Metin Bölümü:
Şekilde görüldüğü gibi .
Çok şeyler oluyor.
İnanın.
Benden söylemesi.
 
KAYNAK MESELESİ  
Koskoca Cumhurbaşkanı.
Koskoca Başbakan.
Gözlerimizin içine bakarak AKP adına oy devşirmek  için meydanlarda.
Meydan mitinglerinin maliyetini hepimiz biliyoruz.
Bu maliyetlerin. Tayyip Erdoğan ve Ahmet Davutoğlu’nun cebinden karşılanmadığının da farkındayız.
Ve Cumhurbaşkanının  bir Partinin "Eş  Başkanı” olmadığını da biliyorum ve  bu seçimle ne ilgisi olduğunu  anlamaya çalışıyorum
Ve Kimi yerlerden gönderilen "TAMİMLERLE” ve  kimi, Devlet Memurlarının  AMİRLERİ tarafından  meydanlara "davet edilmekte” olduğunu da çok iyi biliyorum..
Kimi mitinglerde de.
Yevmiye ödenerek otobüslerin doldurulduğunun da farkındayız.
Emeğe saygılıyım da.
Ya.
Paralar!  
Onların kaynağı!

HAKKIMIZ DEĞİL Mİ?
Silivri İlçe Milli Eğitim  Müdürü.
Tek.
Meziyeti.
Eğitim Bir Sen üyesi olmak.
Ondan öçte.
Geldiği günden bu güne dek, eğitimle ilgili olarak, olumlu denebilecek, tek bir eylemini görmedim, duymadım.
Ama.
Duymak istiyorum.
Çünkü.
Bu benim hakkım.

GEÇMİŞE SAYGI
Başı sıkıştıkça eski defterleri karıştırıyor.
Yetinmiyor.
"OY  DEVŞİRMEK” için  belli hassas noktalara tırmalıyor.
Geçmişte ,kırılgan ne kadar olay varsa hepsini kaşıyıp duruyor.
 Yetmezse.
 TEK PARTİ dönemine gidiyor.
 Hatta.
 OSMANLI dönemine bile.

***
Bir gün geliyor.
"sanki görüşen o değilmiş gibi "çözüm süreci” görüşmelerine atıfta bulunarak HDP’yi suçluyor.
Bir başka gün.
1960’lı yıllara gidip sanki "Demokrat Parti” mirasçısı gibi "timsah gözyaşı” dökmekte.
Sıkılmadan 12 Eylül mağdurlarının cenazelerine göz yaşa döküyormuş gibi gözünden yaş geliyormuş gibi rol kesmekte. Tıpkı, yalan söylemenin GÜNAH  olduğunu bildikleri halde haram ve israfın haram olduğunu bilmelerine rağmen yaptıkları gibi.   

ÇÖZÜM SÜRECİ  
Görülmüş şey değil.
Bu ne  yüzsüzlük böyle!
(13) yıl olmuş bir satırlık bir meseleyi çözmemiş bir iktidarın uzantıları, hala salına salına ortalıkta dolaşıyor.
Yetmiyor "destek” istiyor.
Pes ki pes.

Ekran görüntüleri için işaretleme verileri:
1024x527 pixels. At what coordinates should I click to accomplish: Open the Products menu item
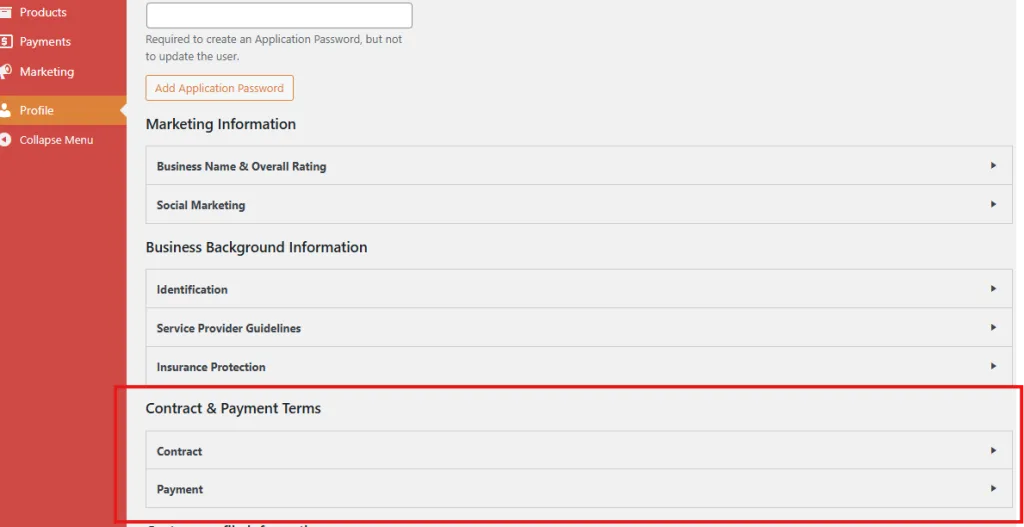point(43,12)
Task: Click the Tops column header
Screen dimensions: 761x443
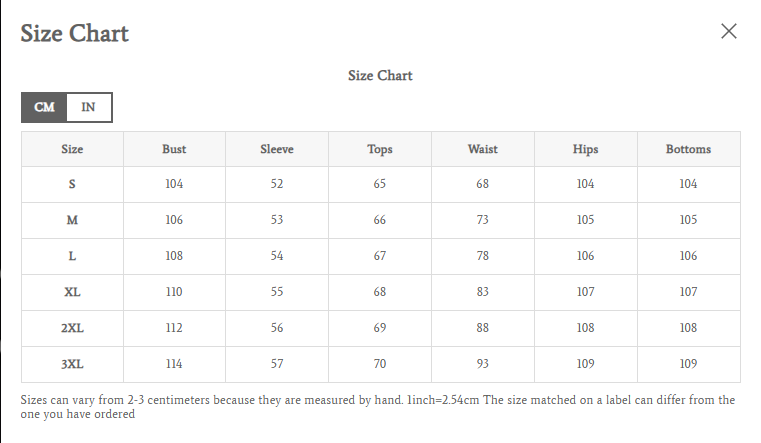Action: coord(380,149)
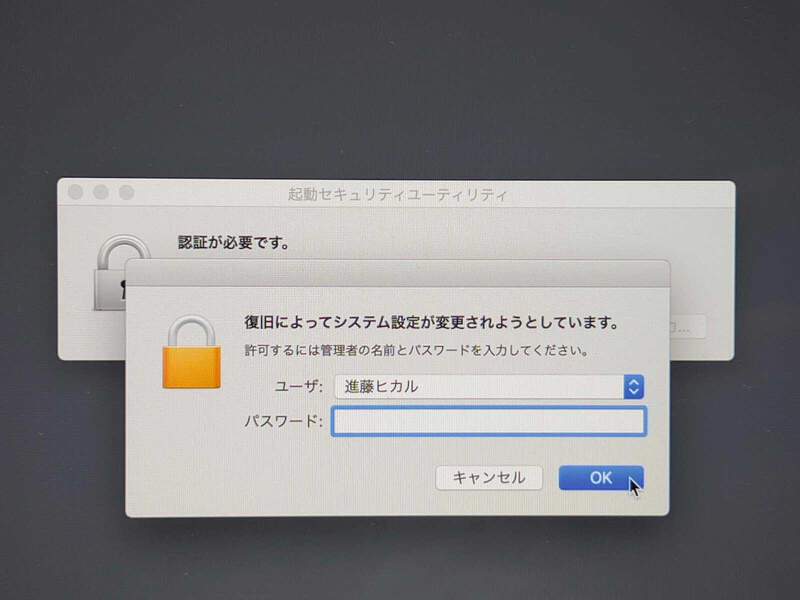800x600 pixels.
Task: Select the 進藤ヒカル user popup menu
Action: [489, 387]
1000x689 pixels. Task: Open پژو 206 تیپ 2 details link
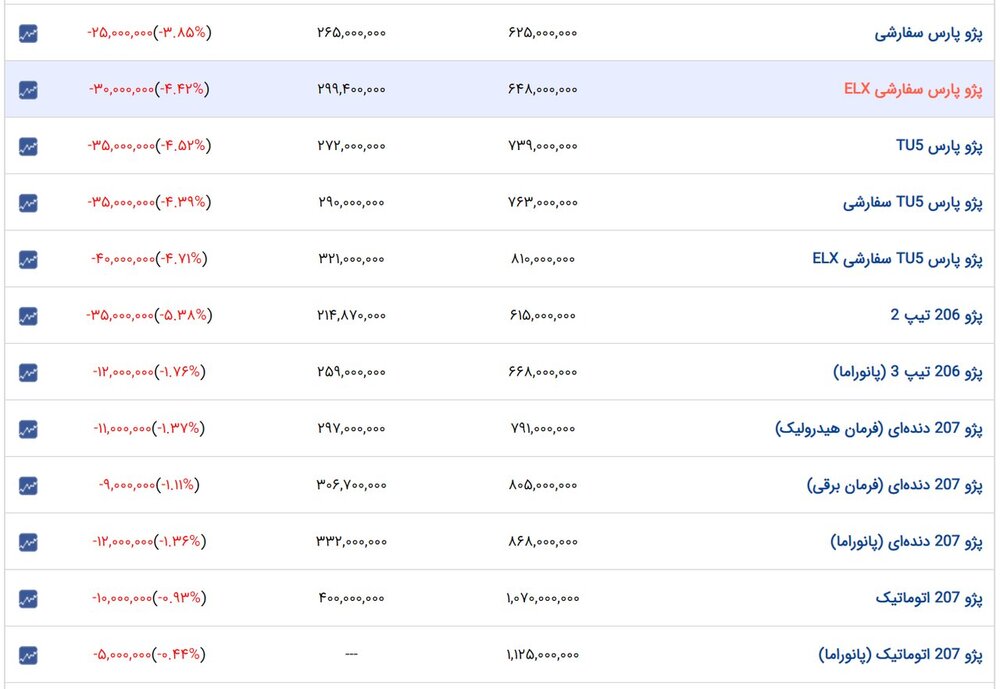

Görevler ve Alıştırmalar:
- 1) Metindeki tüm ara başlıkları geçtikleri sırayla yazın.
- 2) Metinde "Çok şeyler oluyor." ifadesinden "karşılanmadığının da farkındayız." ifadesine kadar olan bölümü, "Meydan mitinglerinin" yerine "Seçim mitinglerinin" koyarak yeniden yazın.
Veriler, metinden bağımsız ayrı bir malzemedir.

Alıştırma Cevapları:
- 1)
KAYNAK MESELESİ
HAKKIMIZ DEĞİL Mİ?
GEÇMİŞE SAYGI
ÇÖZÜM SÜRECİ

- 2)
Çok şeyler oluyor.
İnanın.
Benden söylemesi.
 
KAYNAK MESELESİ  
Koskoca Cumhurbaşkanı.
Koskoca Başbakan.
Gözlerimizin içine bakarak AKP adına oy devşirmek  için meydanlarda.
Seçim mitinglerinin maliyetini hepimiz biliyoruz.
Bu maliyetlerin. Tayyip Erdoğan ve Ahmet Davutoğlu’nun cebinden karşılanmadığının da farkındayız.